▶ TASK DETAILS
Every record that follows should be written out again without any change.

▶ DATA FOR THIS EXERCISE
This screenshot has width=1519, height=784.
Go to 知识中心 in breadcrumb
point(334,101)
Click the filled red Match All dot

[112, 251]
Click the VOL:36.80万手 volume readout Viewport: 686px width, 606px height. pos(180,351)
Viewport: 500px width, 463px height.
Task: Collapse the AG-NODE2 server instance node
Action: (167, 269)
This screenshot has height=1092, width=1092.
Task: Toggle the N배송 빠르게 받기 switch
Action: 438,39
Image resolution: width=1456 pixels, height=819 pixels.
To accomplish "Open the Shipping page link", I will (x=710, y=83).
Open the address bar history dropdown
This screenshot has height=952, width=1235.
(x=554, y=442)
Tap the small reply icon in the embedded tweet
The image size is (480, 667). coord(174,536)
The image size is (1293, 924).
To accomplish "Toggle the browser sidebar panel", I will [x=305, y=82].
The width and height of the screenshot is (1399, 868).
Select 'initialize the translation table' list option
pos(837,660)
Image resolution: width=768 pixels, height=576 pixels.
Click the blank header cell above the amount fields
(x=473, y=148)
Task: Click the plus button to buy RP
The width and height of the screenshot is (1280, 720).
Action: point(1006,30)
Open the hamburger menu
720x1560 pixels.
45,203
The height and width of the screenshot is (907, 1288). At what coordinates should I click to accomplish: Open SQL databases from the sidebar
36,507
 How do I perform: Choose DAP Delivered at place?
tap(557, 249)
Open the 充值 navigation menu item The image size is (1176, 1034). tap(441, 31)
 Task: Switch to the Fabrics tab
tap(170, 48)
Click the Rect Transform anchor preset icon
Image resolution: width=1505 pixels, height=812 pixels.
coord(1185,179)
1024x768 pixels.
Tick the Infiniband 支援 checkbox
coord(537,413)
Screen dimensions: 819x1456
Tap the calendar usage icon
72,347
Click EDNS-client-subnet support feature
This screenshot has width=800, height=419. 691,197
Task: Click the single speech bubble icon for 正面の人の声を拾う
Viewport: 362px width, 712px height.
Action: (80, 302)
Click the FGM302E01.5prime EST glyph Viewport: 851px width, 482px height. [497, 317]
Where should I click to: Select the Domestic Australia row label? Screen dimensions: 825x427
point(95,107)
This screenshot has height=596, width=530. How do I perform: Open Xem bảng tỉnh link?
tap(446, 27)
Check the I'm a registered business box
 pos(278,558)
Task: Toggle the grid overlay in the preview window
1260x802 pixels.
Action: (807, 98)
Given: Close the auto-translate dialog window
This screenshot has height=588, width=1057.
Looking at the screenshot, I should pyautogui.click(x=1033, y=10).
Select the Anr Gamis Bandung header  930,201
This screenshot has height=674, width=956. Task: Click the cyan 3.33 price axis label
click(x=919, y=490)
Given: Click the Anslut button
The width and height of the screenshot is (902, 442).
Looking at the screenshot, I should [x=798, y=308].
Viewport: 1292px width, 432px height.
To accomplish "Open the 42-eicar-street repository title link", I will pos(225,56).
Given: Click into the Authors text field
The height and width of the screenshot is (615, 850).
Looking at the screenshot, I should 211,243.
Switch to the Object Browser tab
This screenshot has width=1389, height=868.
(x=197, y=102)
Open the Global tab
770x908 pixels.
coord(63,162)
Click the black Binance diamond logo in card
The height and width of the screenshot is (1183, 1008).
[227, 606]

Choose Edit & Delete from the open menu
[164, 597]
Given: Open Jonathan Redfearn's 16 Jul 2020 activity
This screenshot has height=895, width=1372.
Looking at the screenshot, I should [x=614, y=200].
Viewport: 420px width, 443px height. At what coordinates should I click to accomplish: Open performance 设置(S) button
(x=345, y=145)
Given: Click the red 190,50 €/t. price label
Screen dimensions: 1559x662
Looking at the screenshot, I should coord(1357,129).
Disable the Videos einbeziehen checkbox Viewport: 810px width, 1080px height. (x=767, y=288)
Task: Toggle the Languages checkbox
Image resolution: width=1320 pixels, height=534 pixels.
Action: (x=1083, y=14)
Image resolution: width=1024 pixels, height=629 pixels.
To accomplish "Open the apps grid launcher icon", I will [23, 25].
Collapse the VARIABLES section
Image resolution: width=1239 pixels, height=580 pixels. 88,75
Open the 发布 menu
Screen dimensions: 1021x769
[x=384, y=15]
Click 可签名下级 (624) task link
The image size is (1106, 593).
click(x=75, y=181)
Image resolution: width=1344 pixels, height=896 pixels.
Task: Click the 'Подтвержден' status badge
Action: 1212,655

▶ RESULT
This screenshot has width=1519, height=784.
Go to 知识中心 in breadcrumb
point(334,101)
Click the filled red Match All dot

[112, 251]
Click the VOL:36.80万手 volume readout Viewport: 686px width, 606px height. pos(180,351)
Viewport: 500px width, 463px height.
Task: Collapse the AG-NODE2 server instance node
Action: (167, 269)
This screenshot has height=1092, width=1092.
Task: Toggle the N배송 빠르게 받기 switch
Action: 438,39
Image resolution: width=1456 pixels, height=819 pixels.
To accomplish "Open the Shipping page link", I will (x=710, y=83).
Open the address bar history dropdown
This screenshot has height=952, width=1235.
(x=554, y=442)
Tap the small reply icon in the embedded tweet
The image size is (480, 667). coord(174,536)
The image size is (1293, 924).
To accomplish "Toggle the browser sidebar panel", I will [x=305, y=82].
The width and height of the screenshot is (1399, 868).
Select 'initialize the translation table' list option
pos(837,660)
Image resolution: width=768 pixels, height=576 pixels.
Click the blank header cell above the amount fields
(x=473, y=148)
Task: Click the plus button to buy RP
The width and height of the screenshot is (1280, 720).
Action: point(1006,30)
Open the hamburger menu
720x1560 pixels.
45,203
The height and width of the screenshot is (907, 1288). At what coordinates should I click to accomplish: Open SQL databases from the sidebar
36,507
 How do I perform: Choose DAP Delivered at place?
tap(557, 249)
Open the 充值 navigation menu item The image size is (1176, 1034). tap(441, 31)
 Task: Switch to the Fabrics tab
tap(170, 48)
Click the Rect Transform anchor preset icon
Image resolution: width=1505 pixels, height=812 pixels.
coord(1185,179)
1024x768 pixels.
Tick the Infiniband 支援 checkbox
coord(537,413)
Screen dimensions: 819x1456
Tap the calendar usage icon
72,347
Click EDNS-client-subnet support feature
This screenshot has width=800, height=419. 691,197
Task: Click the single speech bubble icon for 正面の人の声を拾う
Viewport: 362px width, 712px height.
Action: (80, 302)
Click the FGM302E01.5prime EST glyph Viewport: 851px width, 482px height. [497, 317]
Where should I click to: Select the Domestic Australia row label? Screen dimensions: 825x427
point(95,107)
This screenshot has height=596, width=530. How do I perform: Open Xem bảng tỉnh link?
tap(446, 27)
Check the I'm a registered business box
 pos(278,558)
Task: Toggle the grid overlay in the preview window
1260x802 pixels.
Action: (807, 98)
Given: Close the auto-translate dialog window
This screenshot has height=588, width=1057.
Looking at the screenshot, I should pyautogui.click(x=1033, y=10).
Select the Anr Gamis Bandung header  930,201
This screenshot has height=674, width=956. Task: Click the cyan 3.33 price axis label
click(x=919, y=490)
Given: Click the Anslut button
The width and height of the screenshot is (902, 442).
Looking at the screenshot, I should [x=798, y=308].
Viewport: 1292px width, 432px height.
To accomplish "Open the 42-eicar-street repository title link", I will pos(225,56).
Given: Click into the Authors text field
The height and width of the screenshot is (615, 850).
Looking at the screenshot, I should 211,243.
Switch to the Object Browser tab
This screenshot has width=1389, height=868.
(x=197, y=102)
Open the Global tab
770x908 pixels.
coord(63,162)
Click the black Binance diamond logo in card
The height and width of the screenshot is (1183, 1008).
[227, 606]

Choose Edit & Delete from the open menu
[164, 597]
Given: Open Jonathan Redfearn's 16 Jul 2020 activity
This screenshot has height=895, width=1372.
Looking at the screenshot, I should [x=614, y=200].
Viewport: 420px width, 443px height. At what coordinates should I click to accomplish: Open performance 设置(S) button
(x=345, y=145)
Given: Click the red 190,50 €/t. price label
Screen dimensions: 1559x662
Looking at the screenshot, I should coord(1357,129).
Disable the Videos einbeziehen checkbox Viewport: 810px width, 1080px height. (x=767, y=288)
Task: Toggle the Languages checkbox
Image resolution: width=1320 pixels, height=534 pixels.
Action: (x=1083, y=14)
Image resolution: width=1024 pixels, height=629 pixels.
To accomplish "Open the apps grid launcher icon", I will [23, 25].
Collapse the VARIABLES section
Image resolution: width=1239 pixels, height=580 pixels. 88,75
Open the 发布 menu
Screen dimensions: 1021x769
[x=384, y=15]
Click 可签名下级 (624) task link
The image size is (1106, 593).
click(x=75, y=181)
Image resolution: width=1344 pixels, height=896 pixels.
Task: Click the 'Подтвержден' status badge
Action: 1212,655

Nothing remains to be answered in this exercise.